沒料沈伯清道︰「你姓甚名誰無妨,無非是要老夫性命,你救我夫人小女,都是婦孺之輩,她們生不起浪你救她們。」

薛凌稍愣,不動聲色將劍劃了回去,笑道︰「我救不得誰,當年之事,你沈家是比黃霍之流好些,一報還一報,他們身首異處,你可以落個全尸。」

沈伯清復追問︰「你是誰,你究竟是誰?」

薛凌沒答,那沈家姑娘起身站到前來,昂頭道︰「阿爹管他是誰,他行的是夜路,做的是宵小,豈敢與你我自報家門?

我那會便與你說與長兄商議過再作定奪,你偏要說鹿死不擇蔭。既如此,何必問他?」

薛凌不怒反笑,好整以暇看過去,道︰「我行的是夜路,你沈家也沒白天走啊,我又如何作得宵小,沈家又如何成了丈夫?」

女子怒斥︰「你在沈府指天發誓,要護我滿門周全,現監守自盜,如何不是宵小。我阿爹為國為民,」

沈伯清哀求般打斷道︰「休要爭吵,休要再吵」,他看著薛凌︰「解藥,我只要兩份解藥,我女兒初初及笄,我孫女才過垂髫,你給我解藥。」

那姑娘將口中血氣吞下肚,倔強道︰「我才不要,我寧願死在這,我今夜走,是為了不作長兄拖累。既走不過去,死在這也好的。」

她鄙夷瞧與薛凌︰「我長兄身後是西北萬民,你這麼處心積慮毀我沈家,可是想毀了我長兄,毀了大梁基業,豬狗賊子,便是我沈家死絕,也輪不到你如願。」

她愈急,毒發的就越快,話落已是站立不得,只跌坐在軟榻上怒視薛凌。沈伯清還在哀求,蘇遠蘅見薛凌臉色赤白,笑道︰「真少見個比你還能罵的。」

薛凌嘆聲氣,抖了抖手道︰「我趕時間,還得去請沈元汌呢。」

沈伯清大駭,剛要發問,薛凌看與他,今晚難得的正色,道︰「我姓薛,單名一個凌字,家父是前鎮北將軍薛弋寒,亡于懸安年新帝魏塱登基一月後。」

她看了看那已經無法直起身的沈家姑娘,笑道︰「我有什麼不敢報家門的?」

話落又看會沈伯清,道︰「你看,今晚再應當不過。你是先帝臣子,雖沒官拜上卿,總也身沐君恩。
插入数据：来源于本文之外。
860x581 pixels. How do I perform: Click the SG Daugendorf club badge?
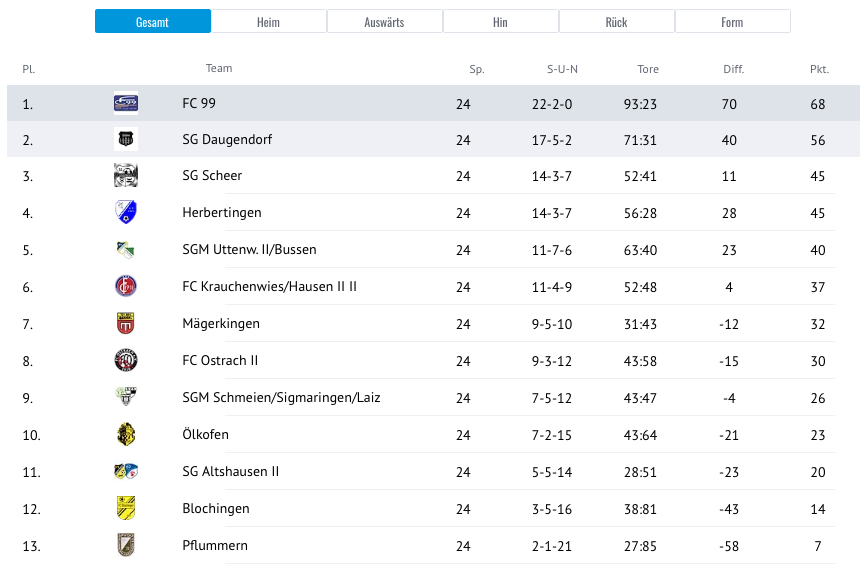[x=125, y=140]
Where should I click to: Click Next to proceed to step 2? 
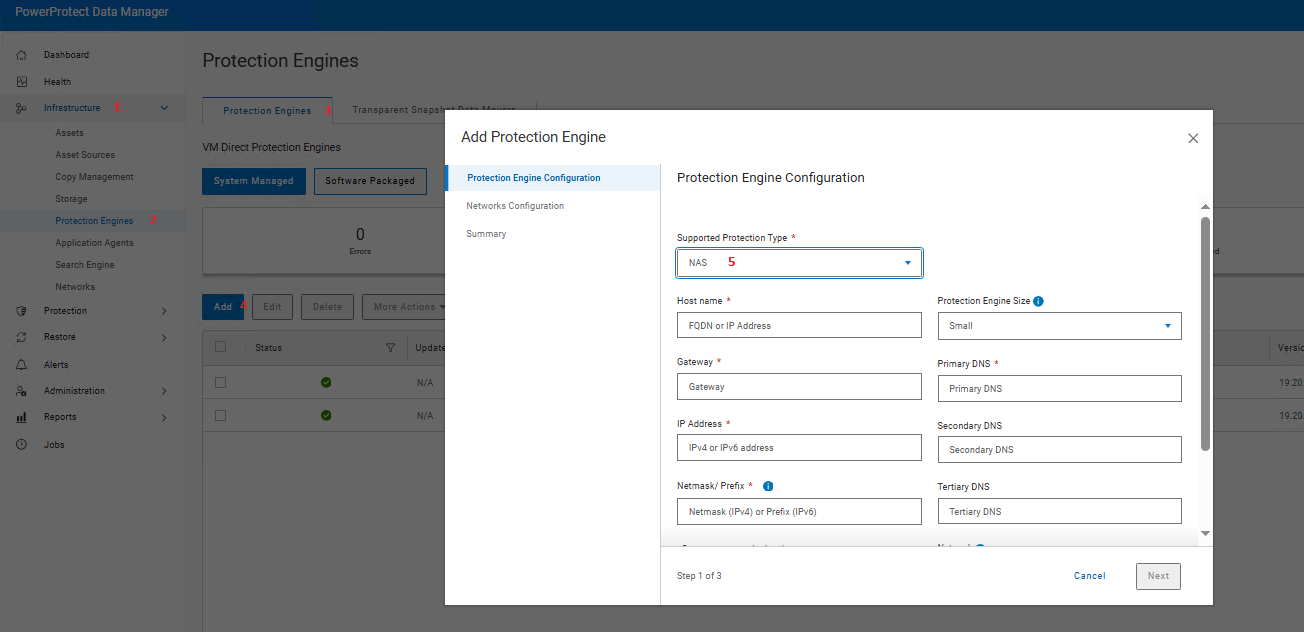[x=1157, y=576]
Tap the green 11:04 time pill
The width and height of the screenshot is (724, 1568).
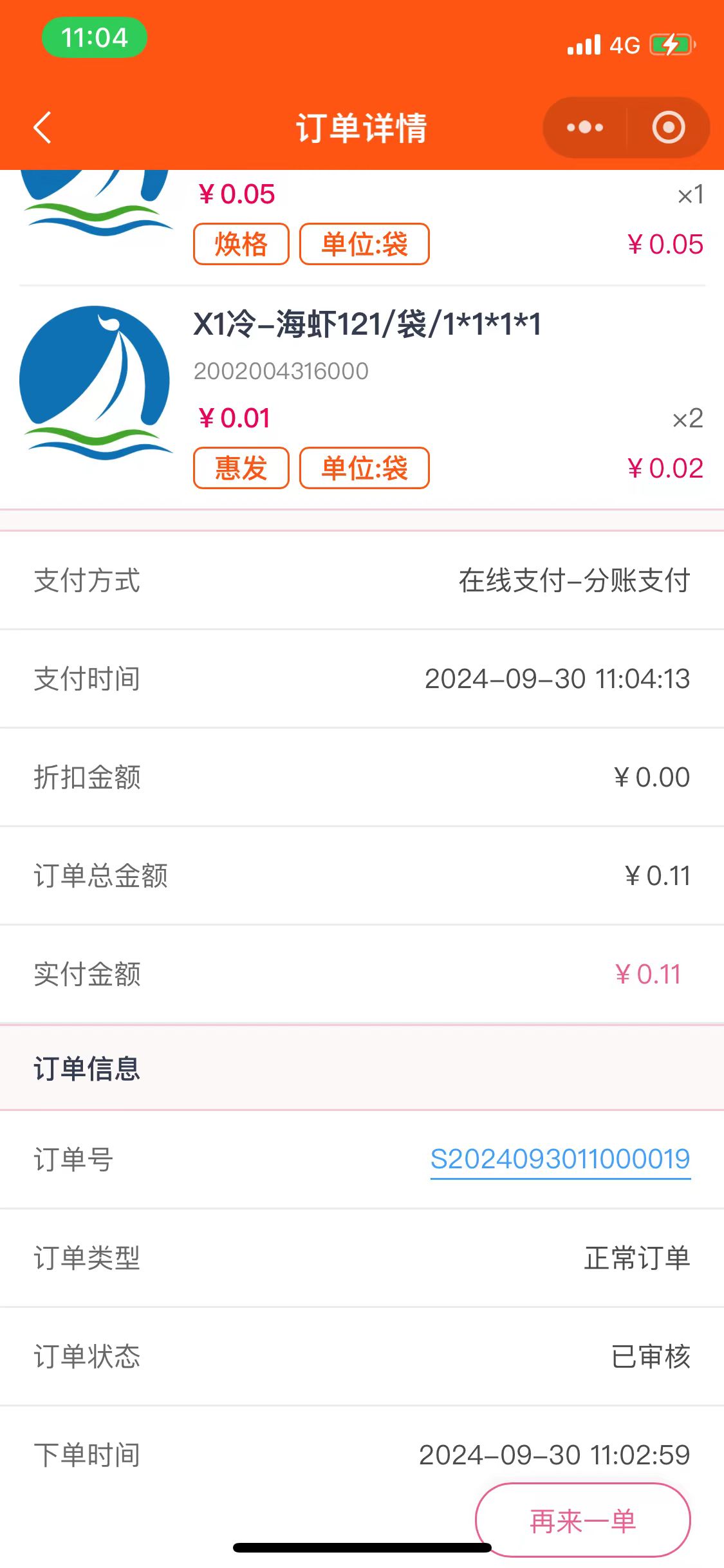[x=95, y=38]

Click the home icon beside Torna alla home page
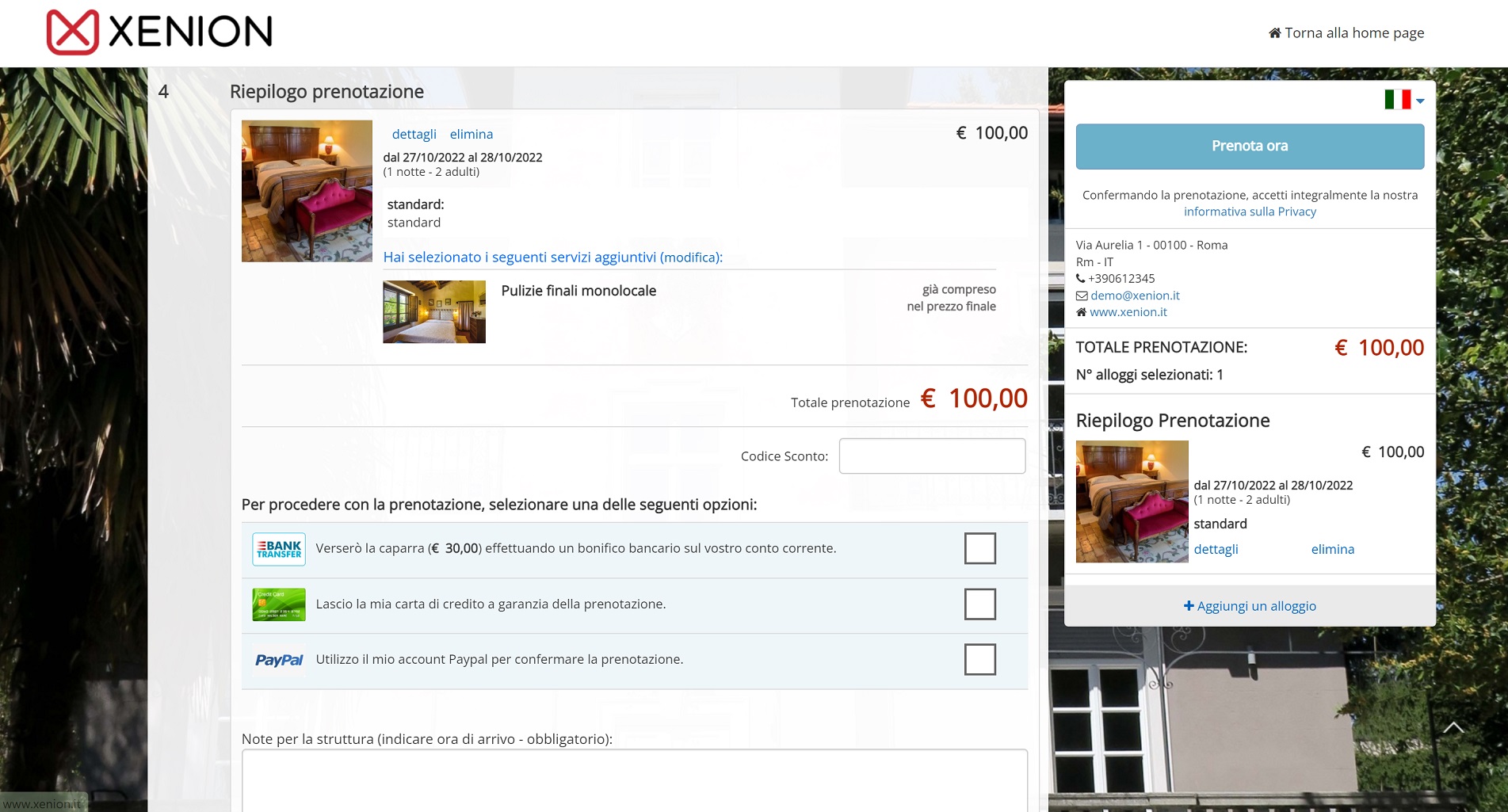[1274, 33]
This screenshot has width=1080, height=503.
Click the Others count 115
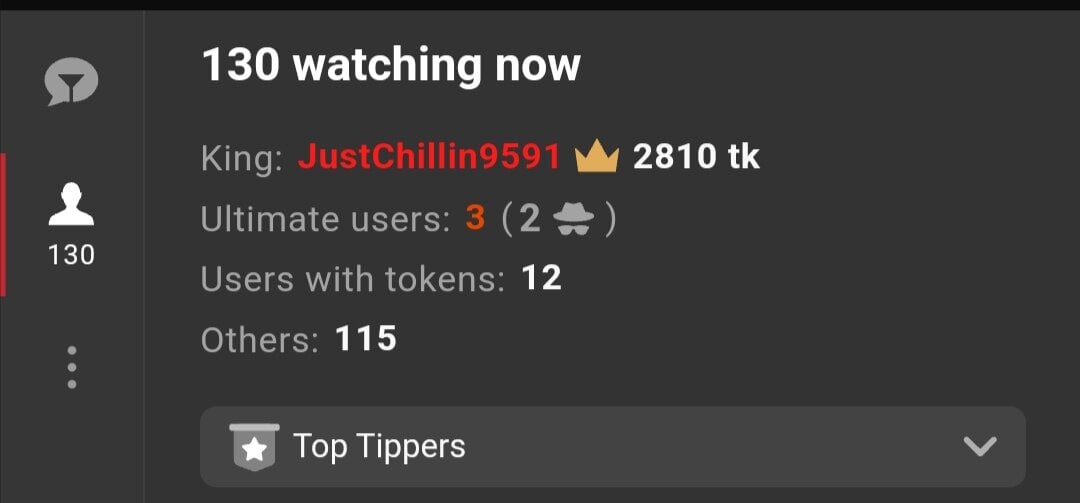coord(366,338)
梁成帝死的蹊蹺,不妨礙你跪魏塱。我爹死的蹊蹺,不妨礙你兒子拿烏州。

日月昭昭,就沒有哪個晚上,沈大人噩夢驚醒嗎?」

「薛凌」沈伯清楠楠數聲,破聲道︰「不應當,不應當,當年之事,老夫什麼也沒做過,何以何以你找上老夫,不應當」

他跪倒在地,抓住了薛凌衣襟︰「你給我解藥,我什麼也沒做過,我兒元州,只是為了朝野安穩,我什麼也沒做過。」他回頭看軟榻,好像在給自家妻兒解釋︰「咱們什麼也沒做過。」

那姑娘依然一身硬氣,怒視薛凌道︰「薛弋寒又怎樣,當年皇帝死了,難道任由霍家把持朝政就是好?任由胡人南下就是好?

我爹做的有什麼錯,他若不是為了西北著想,今夜你能將我們騙出來嗎?你當我全家當真貪生畏死嗎?」

沈伯清又轉身求自己女兒︰「英娘,別說了,別說了。」

薛凌與她對目片刻,又看著還在討解藥的沈伯清,笑道︰「你看,你女兒就分不清,什麼是好話,什麼實話。」

她垂頭,長嘆一口氣︰「你爹是想去西北造反,不是想去西北御胡。離京之路苦的很,又是高山,又是深河,當年我走的艱難。

你不走,沒準是種福氣。」

說罷轉身往外,不消片刻,昨夜夜色便盡數被裝在了箱子里,扣的嚴嚴實實。